Post-Covid Recovery and Italy’s Obstacle Course

Even longer-term projections reveal some skepticism on the part of the IMF about Italy’s ability to quickly recover from the 2020 collapse and transform its production system in the name of efficiency, thanks also to the Recovery Fund. The Italian growth forecast for 2025 is just 0.9%, the lowest in the entire euro area. In this case, a very fragile demographic situation weighs, with few births, a rapid aging of the population and a low contribution from active immigration.

Public accounts

Finally, the Fund’s evaluations of public accounts are very different from those of Nadef, especially with regard to public accounts. Where the Italian government for this year sees a public deficit of 10.6% of the product and a debt of 158%, the IMF projects a deficit of 13% and a debt of 161.8% (it would be the highest ever high in history from Italy).
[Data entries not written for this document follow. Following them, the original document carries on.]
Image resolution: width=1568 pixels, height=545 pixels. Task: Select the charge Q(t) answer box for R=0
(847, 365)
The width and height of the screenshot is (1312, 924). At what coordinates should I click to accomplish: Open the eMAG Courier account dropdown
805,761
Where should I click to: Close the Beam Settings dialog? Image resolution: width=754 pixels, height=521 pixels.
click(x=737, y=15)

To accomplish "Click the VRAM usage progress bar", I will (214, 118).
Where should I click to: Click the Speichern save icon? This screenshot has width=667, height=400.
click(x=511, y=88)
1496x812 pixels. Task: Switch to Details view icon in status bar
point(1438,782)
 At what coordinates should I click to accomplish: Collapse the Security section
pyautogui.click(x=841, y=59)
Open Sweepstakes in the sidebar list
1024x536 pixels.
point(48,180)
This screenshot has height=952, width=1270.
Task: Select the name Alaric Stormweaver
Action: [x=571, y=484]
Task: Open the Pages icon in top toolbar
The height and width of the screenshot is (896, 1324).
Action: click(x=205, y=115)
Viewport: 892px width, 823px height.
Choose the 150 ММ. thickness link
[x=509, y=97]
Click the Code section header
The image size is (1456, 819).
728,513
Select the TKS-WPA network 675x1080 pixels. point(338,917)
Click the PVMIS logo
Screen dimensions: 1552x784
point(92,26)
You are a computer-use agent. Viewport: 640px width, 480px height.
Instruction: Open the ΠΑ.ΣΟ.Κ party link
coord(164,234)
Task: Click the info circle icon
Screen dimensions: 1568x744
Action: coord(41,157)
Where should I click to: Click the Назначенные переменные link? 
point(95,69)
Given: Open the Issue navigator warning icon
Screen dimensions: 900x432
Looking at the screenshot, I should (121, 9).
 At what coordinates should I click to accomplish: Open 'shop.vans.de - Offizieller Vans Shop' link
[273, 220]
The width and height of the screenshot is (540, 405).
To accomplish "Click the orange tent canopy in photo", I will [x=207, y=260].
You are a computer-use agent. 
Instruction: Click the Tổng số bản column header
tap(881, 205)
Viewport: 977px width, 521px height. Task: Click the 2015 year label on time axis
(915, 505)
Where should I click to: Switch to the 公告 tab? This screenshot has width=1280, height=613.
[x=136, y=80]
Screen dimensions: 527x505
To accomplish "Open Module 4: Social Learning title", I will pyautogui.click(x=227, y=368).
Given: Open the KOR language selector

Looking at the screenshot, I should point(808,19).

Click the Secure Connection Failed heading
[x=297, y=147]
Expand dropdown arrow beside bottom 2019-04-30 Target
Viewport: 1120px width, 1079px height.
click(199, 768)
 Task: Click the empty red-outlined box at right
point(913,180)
It is possible that the government’s estimates are more accurate, because the State General Accounting Office has a more immediate pulse on what is actually being spent of the approximately 100 billion aid allocated during the year.

IMF: Italy lag (worse than expected) in World Economic Outlook estimates

The IMF’s skepticism about the scenario of a fall in debt in the coming years, driven by sustained growth, is striking. For the IMF the Italian public debt next year it will be 158.3% of production (higher than what the government sees this year) and again 152.6% in 2025 (higher than what the government sees in 2023). Therefore, the background note on Italy is worrying, evident among Washington economists, that the current crisis may create damage in Italy that is very difficult to absorb in a short time. Regarding this, a scenario of rapid debt reduction thanks to sustained growth does not seem credible to the IMF (as drafted in Corriere on October 6). For this reason, the Fund does not ask for a tightening of the budget, also given the very precarious conditions of employment and of the entire production system.